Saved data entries
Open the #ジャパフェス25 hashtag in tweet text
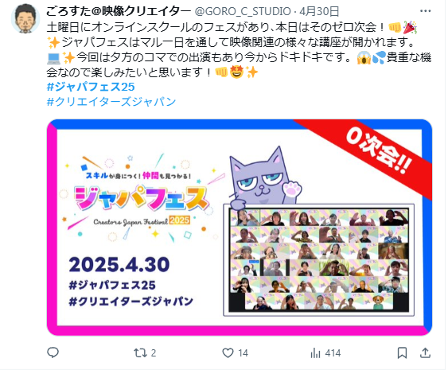 tap(91, 87)
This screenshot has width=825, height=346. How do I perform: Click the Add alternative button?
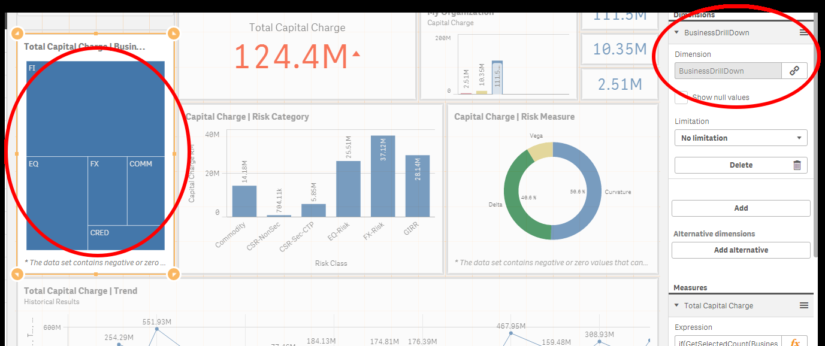[741, 250]
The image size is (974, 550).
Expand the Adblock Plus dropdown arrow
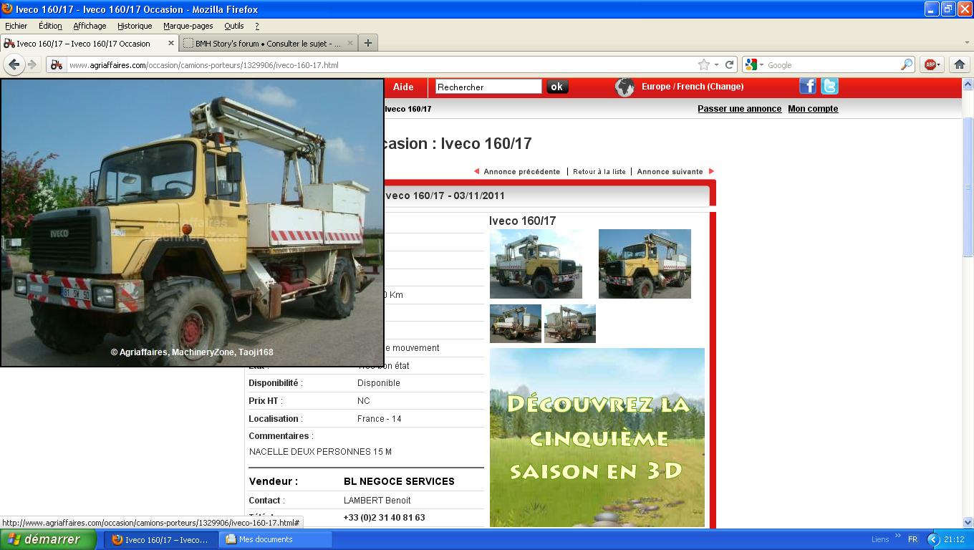939,64
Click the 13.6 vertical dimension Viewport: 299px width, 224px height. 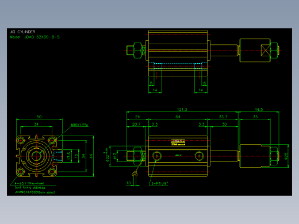69,156
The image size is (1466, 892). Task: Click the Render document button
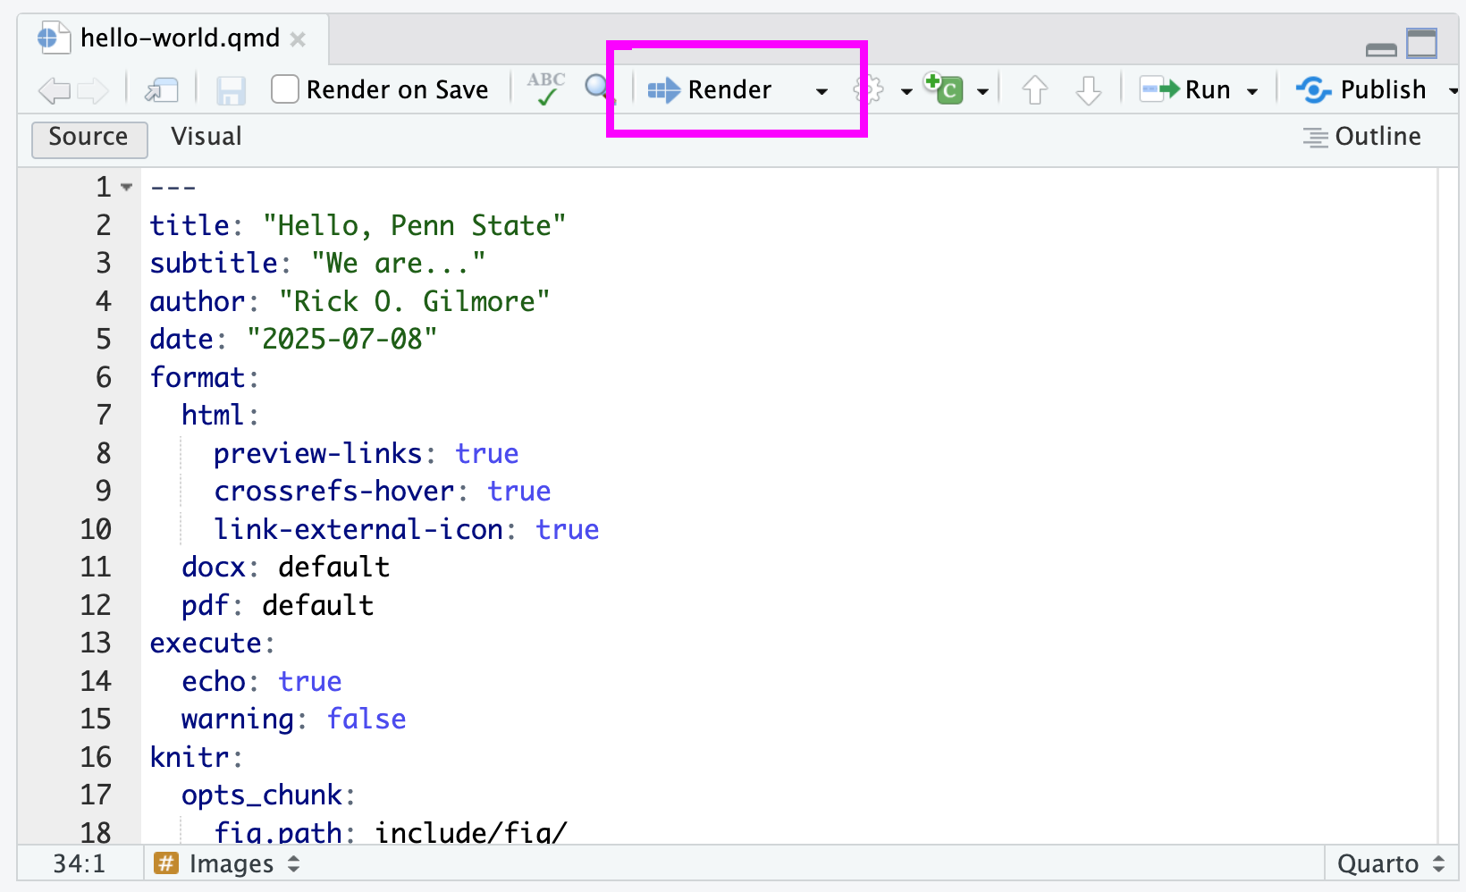[x=710, y=90]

* **Aim of the exercise**: Output, exactly and without pictures, the lines above that run from the one containing "The image size is (1466, 892)." through the last line of the entries, inclusive.

* **Result**:
The image size is (1466, 892). Task: Click the Render document button
[x=710, y=90]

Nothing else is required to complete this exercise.